◆ Requisitos:
a) Responda com base no texto sobre a Rússia:
(i) Quanto tempo quem narra passou na Europa antes de chegar à Rússia?
(ii) Em que foram transformados os GUMs e TSuMs?
(iii) Segundo quem narra, o que falta na metodologia sugerida pelo guia?
b) Continue o texto sobre a Rússia a partir da última frase.

◆ Texto fornecido:
Depois de um mês numa Europa cada vez menos oriental, o que se vê nas velozes avenidas e grandes praças da Rússia são os sinais de que sim, você está num BRIC, um país prometido. Guardadores de carro ajudando a manobrar Audis e seguranças de terno deixando entrar apenas as pessoas certas nos GUMs e TSuMs, antigos postos de distribuição comunistas transformados em shoppings reluzentes (não, essa primeira foto na Praça Vermelha não é de um prédio público), nos dão a certeza de que a economia de mercado está mudando a vida desse povo tão reprimido. E embora meu Lonely Planet enfatize não poucas vezes que entrar nesses lugares é uma boa forma de acabar com a imagem dos russos fazendo fila para receber pão e manteiga, fica claro o erro de metodologia - falta o grupo de controle, quer dizer, na Nova Rússia ninguém está distribuindo nem pão nem manteiga. Compreende-se a ausência da fila.

◆ Dados coletados:
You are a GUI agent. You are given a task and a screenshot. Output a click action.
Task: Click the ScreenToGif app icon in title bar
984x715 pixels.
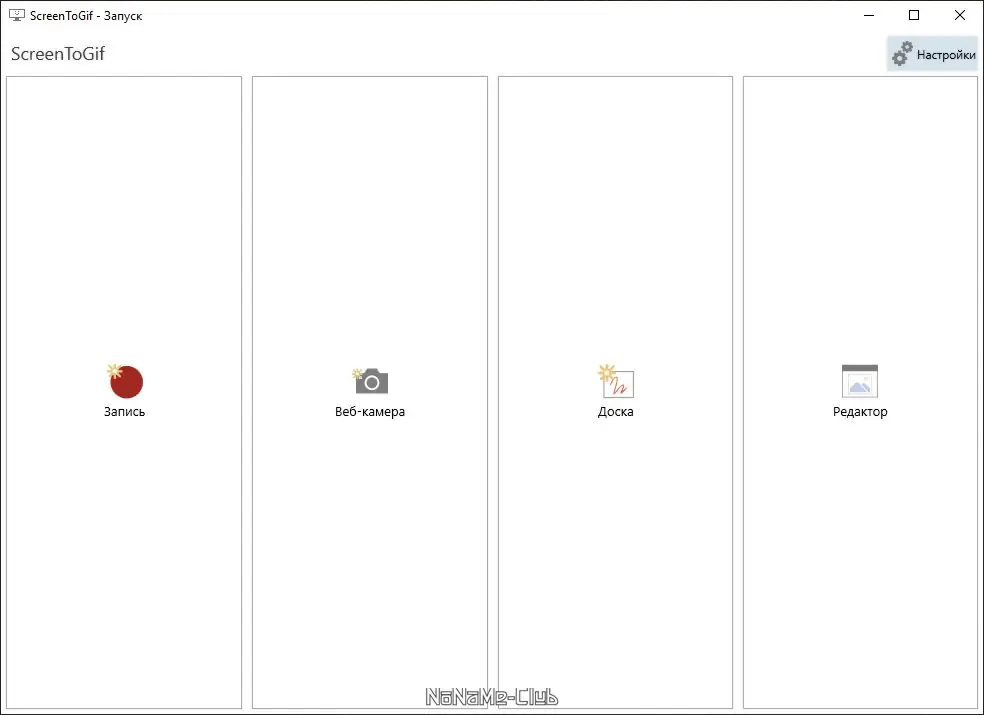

◆ Respostas finais:
a)
(i) Um mês.
(ii) Em shoppings reluzentes.
(iii) O grupo de controle.

b)
Outra novidade de cruzar esse novo Muro da União Européia é encontrar sem querer um país com uma vida própria, quer dizer, onde os turistas devem integrar-se ao modo russo, e não o contrário. Isso dificulta a vida. Ao contrário do que acontece em Estônia, República Tcheca ou Croácia, não dá pra simplesmente pedir informação em inglês a qualquer transeunte, sem aprender nem o equivalente local de Vi gavarite pa angliski?. Eles não só não falam inglês (incluindo a New Generation que só se veste em inglês) como não fazem esforço nenhum pra te ajudar.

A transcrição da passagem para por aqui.